● **THE DATA**:
_ _ _ _
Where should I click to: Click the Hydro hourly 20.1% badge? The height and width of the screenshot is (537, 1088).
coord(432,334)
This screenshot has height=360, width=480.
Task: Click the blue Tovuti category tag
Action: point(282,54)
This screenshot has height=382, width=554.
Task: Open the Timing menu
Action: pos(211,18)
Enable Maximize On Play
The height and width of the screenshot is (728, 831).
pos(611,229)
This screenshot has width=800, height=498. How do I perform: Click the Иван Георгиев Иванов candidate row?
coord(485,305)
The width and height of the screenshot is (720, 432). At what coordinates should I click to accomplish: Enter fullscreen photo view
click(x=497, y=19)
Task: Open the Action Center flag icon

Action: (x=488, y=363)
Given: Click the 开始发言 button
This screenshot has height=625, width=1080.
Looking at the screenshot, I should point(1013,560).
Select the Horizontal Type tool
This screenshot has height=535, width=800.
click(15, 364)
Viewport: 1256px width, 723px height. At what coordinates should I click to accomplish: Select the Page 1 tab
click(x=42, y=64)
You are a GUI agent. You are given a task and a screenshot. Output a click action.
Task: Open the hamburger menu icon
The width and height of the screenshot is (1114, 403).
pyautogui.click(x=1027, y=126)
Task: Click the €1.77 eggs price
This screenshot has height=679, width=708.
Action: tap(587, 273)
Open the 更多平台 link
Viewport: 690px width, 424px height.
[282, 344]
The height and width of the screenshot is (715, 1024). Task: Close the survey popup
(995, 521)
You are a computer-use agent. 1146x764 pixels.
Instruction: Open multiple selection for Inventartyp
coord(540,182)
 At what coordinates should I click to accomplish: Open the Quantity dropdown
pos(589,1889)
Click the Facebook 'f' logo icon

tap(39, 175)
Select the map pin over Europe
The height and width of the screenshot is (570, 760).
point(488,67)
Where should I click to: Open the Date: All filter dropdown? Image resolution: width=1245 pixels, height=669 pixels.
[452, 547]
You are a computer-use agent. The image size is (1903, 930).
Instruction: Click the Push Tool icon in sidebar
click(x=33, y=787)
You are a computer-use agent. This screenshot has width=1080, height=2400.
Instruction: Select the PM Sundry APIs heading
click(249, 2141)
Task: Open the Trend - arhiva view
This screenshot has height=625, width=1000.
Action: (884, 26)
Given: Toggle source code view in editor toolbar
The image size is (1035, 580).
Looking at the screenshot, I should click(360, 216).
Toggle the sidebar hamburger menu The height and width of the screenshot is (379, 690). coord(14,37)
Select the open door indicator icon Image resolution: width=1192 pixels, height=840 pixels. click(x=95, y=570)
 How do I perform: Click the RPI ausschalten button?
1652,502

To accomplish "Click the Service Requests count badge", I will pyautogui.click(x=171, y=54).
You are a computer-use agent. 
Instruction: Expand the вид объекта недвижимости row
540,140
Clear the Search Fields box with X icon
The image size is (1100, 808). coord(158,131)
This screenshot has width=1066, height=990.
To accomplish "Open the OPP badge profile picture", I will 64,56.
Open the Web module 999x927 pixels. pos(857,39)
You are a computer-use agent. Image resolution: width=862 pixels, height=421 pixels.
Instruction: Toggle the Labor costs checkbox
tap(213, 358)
_ _ _ _
● **YOUR TASK**:
Nothing may be left out or altered: reproduce the complete listing.

● **EXERCISE RESULT**:
Where should I click to: Click the Hydro hourly 20.1% badge? The height and width of the screenshot is (537, 1088).
coord(432,334)
This screenshot has height=360, width=480.
Task: Click the blue Tovuti category tag
Action: point(282,54)
This screenshot has height=382, width=554.
Task: Open the Timing menu
Action: pos(211,18)
Enable Maximize On Play
The height and width of the screenshot is (728, 831).
pos(611,229)
This screenshot has width=800, height=498. How do I perform: Click the Иван Георгиев Иванов candidate row?
coord(485,305)
The width and height of the screenshot is (720, 432). At what coordinates should I click to accomplish: Enter fullscreen photo view
click(x=497, y=19)
Task: Open the Action Center flag icon

Action: (x=488, y=363)
Given: Click the 开始发言 button
This screenshot has height=625, width=1080.
Looking at the screenshot, I should point(1013,560).
Select the Horizontal Type tool
This screenshot has height=535, width=800.
click(15, 364)
Viewport: 1256px width, 723px height. At what coordinates should I click to accomplish: Select the Page 1 tab
click(x=42, y=64)
You are a GUI agent. You are given a task and a screenshot. Output a click action.
Task: Open the hamburger menu icon
The width and height of the screenshot is (1114, 403).
pyautogui.click(x=1027, y=126)
Task: Click the €1.77 eggs price
This screenshot has height=679, width=708.
Action: tap(587, 273)
Open the 更多平台 link
Viewport: 690px width, 424px height.
[282, 344]
The height and width of the screenshot is (715, 1024). Task: Close the survey popup
(995, 521)
You are a computer-use agent. 1146x764 pixels.
Instruction: Open multiple selection for Inventartyp
coord(540,182)
 At what coordinates should I click to accomplish: Open the Quantity dropdown
pos(589,1889)
Click the Facebook 'f' logo icon

tap(39, 175)
Select the map pin over Europe
The height and width of the screenshot is (570, 760).
point(488,67)
Where should I click to: Open the Date: All filter dropdown? Image resolution: width=1245 pixels, height=669 pixels.
[452, 547]
You are a computer-use agent. The image size is (1903, 930).
Instruction: Click the Push Tool icon in sidebar
click(x=33, y=787)
You are a computer-use agent. This screenshot has width=1080, height=2400.
Instruction: Select the PM Sundry APIs heading
click(249, 2141)
Task: Open the Trend - arhiva view
This screenshot has height=625, width=1000.
Action: (884, 26)
Given: Toggle source code view in editor toolbar
The image size is (1035, 580).
Looking at the screenshot, I should click(360, 216).
Toggle the sidebar hamburger menu The height and width of the screenshot is (379, 690). coord(14,37)
Select the open door indicator icon Image resolution: width=1192 pixels, height=840 pixels. click(x=95, y=570)
 How do I perform: Click the RPI ausschalten button?
1652,502

To accomplish "Click the Service Requests count badge", I will pyautogui.click(x=171, y=54).
You are a computer-use agent. 
Instruction: Expand the вид объекта недвижимости row
540,140
Clear the Search Fields box with X icon
The image size is (1100, 808). coord(158,131)
This screenshot has width=1066, height=990.
To accomplish "Open the OPP badge profile picture", I will 64,56.
Open the Web module 999x927 pixels. pos(857,39)
You are a computer-use agent. Image resolution: width=862 pixels, height=421 pixels.
Instruction: Toggle the Labor costs checkbox
tap(213, 358)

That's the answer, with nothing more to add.